> _Data excerpts_

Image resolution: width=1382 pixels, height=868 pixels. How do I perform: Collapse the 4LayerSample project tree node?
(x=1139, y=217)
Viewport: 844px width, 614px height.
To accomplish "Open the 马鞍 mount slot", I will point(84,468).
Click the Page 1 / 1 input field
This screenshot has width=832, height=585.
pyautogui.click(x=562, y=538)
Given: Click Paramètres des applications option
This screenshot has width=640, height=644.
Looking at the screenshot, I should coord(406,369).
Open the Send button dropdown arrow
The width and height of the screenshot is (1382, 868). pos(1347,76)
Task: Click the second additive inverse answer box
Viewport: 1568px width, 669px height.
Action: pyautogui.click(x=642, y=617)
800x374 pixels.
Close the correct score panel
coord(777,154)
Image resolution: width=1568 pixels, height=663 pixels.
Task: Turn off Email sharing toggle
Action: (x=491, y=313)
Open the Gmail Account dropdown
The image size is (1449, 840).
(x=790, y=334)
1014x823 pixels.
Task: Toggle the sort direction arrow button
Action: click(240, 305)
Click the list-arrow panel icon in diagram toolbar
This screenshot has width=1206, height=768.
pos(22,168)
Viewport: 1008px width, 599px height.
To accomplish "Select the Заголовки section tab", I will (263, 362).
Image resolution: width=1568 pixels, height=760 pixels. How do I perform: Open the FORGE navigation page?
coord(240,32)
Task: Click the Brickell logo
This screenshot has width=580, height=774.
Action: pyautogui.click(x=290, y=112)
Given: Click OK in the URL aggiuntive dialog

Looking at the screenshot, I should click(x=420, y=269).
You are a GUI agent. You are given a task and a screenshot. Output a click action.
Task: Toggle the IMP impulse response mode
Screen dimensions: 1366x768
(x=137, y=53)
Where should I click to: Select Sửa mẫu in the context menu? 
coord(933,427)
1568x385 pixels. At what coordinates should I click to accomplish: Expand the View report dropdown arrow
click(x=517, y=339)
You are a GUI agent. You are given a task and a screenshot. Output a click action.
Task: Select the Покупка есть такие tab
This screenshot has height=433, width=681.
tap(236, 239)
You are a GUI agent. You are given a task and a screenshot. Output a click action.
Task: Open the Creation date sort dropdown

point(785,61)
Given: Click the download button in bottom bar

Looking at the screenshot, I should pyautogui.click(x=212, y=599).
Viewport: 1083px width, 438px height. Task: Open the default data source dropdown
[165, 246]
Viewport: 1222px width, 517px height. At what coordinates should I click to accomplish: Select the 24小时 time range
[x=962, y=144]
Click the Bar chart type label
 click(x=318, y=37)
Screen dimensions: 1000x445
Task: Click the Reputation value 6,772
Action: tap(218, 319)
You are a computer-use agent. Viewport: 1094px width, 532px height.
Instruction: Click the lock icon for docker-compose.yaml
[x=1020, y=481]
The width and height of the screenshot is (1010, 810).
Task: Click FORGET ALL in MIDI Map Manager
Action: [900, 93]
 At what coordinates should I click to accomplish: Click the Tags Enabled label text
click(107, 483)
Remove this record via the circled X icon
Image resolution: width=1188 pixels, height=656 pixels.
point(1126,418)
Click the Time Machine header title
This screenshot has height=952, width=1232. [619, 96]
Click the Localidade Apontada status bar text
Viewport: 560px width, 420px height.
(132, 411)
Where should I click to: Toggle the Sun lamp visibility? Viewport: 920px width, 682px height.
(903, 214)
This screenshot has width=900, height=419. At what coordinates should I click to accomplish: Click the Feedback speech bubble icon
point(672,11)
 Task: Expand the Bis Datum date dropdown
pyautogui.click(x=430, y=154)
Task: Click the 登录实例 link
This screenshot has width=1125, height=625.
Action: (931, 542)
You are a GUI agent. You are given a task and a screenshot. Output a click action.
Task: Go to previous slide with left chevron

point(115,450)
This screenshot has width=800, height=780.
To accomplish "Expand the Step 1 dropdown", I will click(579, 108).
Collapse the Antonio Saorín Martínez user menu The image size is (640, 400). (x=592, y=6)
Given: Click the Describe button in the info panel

> _WHAT YOU NEED TO DO_
After locating the line containing "This screenshot has width=800, height=780.", write out that line and all remaining lines of the records exactly, with nothing added.

> _OUTPUT FOR THIS EXERCISE_
This screenshot has width=800, height=780.
To accomplish "Expand the Step 1 dropdown", I will click(579, 108).
Collapse the Antonio Saorín Martínez user menu The image size is (640, 400). (x=592, y=6)
Given: Click the Describe button in the info panel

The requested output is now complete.